BACKGROUND: Evidence-based reviews have found that evidence for the efficacy of respiratory protective equipment (RPE) in the management of occupational asthma (OA) is lacking.

AIMS: To quantify the effectiveness of air-fed RPE in workers with sensitizer-induced OA exposed to metal-working fluid aerosols in a car engine and transmission manufacturing facility.

METHODS: All workers from an outbreak of metal-working fluid-induced OA who had continuing peak expiratory flow (PEF) evidence of sensitizer-induced OA after steam cleaning and replacement of all metal-working fluid were included. Workers kept 2-hourly PEF measurements at home and work, before and after a strictly enforced programme of RPE with air-fed respirators with charcoal filters. The area-between-curve (ABC) score from the Oasys plotter was used to assess the effectiveness of the RPE.
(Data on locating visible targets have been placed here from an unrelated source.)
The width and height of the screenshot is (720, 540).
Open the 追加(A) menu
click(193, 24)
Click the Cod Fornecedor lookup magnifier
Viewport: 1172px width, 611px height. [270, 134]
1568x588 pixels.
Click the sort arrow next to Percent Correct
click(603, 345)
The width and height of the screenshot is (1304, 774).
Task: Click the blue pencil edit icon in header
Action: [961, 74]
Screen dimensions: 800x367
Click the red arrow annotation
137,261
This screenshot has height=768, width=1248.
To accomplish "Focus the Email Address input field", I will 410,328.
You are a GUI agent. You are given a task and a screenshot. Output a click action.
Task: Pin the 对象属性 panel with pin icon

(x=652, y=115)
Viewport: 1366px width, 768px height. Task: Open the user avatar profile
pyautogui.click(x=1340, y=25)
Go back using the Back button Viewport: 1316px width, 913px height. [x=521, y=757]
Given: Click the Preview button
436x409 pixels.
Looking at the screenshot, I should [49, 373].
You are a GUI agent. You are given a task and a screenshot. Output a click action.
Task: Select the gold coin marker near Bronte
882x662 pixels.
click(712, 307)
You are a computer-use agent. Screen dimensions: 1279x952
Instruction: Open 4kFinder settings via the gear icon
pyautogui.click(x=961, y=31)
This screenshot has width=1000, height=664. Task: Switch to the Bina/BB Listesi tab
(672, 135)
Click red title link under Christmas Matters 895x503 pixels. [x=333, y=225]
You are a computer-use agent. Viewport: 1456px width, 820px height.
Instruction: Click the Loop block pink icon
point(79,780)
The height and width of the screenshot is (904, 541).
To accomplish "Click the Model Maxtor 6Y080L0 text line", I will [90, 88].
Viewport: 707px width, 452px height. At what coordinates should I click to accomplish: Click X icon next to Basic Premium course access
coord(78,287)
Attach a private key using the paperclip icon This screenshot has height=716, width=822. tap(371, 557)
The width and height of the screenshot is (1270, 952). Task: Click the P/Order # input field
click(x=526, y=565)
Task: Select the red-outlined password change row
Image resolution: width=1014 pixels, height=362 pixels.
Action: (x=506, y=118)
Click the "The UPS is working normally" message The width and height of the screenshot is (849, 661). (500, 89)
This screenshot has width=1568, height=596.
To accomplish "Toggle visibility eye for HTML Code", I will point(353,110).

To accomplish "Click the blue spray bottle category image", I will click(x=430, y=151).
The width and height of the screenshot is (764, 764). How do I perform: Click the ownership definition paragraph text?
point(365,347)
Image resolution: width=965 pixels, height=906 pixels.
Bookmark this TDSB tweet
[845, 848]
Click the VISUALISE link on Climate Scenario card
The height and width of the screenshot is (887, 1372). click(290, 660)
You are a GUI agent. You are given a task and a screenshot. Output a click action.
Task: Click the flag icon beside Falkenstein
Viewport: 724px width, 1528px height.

RESULTS: Twenty workers met the inclusion criteria. Records were kept for a mean of 24.6 day shifts and rest days before and 24.7 after the institution of RPE. The ABC score improved from 26.6 (SD 16.2) to 17.7 (SD 25.4) l/min/h (P > 0.05) post-RPE; however, work-related decline was <15 l/min/h in only 12 of 20 workers, despite increased asthma treatment in 5 workers.

CONCLUSIONS: Serial PEF measurements assessed with the ABC score from the Oasys system allowed quantification of the effect of RPE in sensitized workers. The RPE reduced falls in PEF associated with work exposure, but this was rarely complete. This study suggests that RPE use cannot be relied on to replace source control in workers with OA, and that monitoring post-RPE introduction is needed.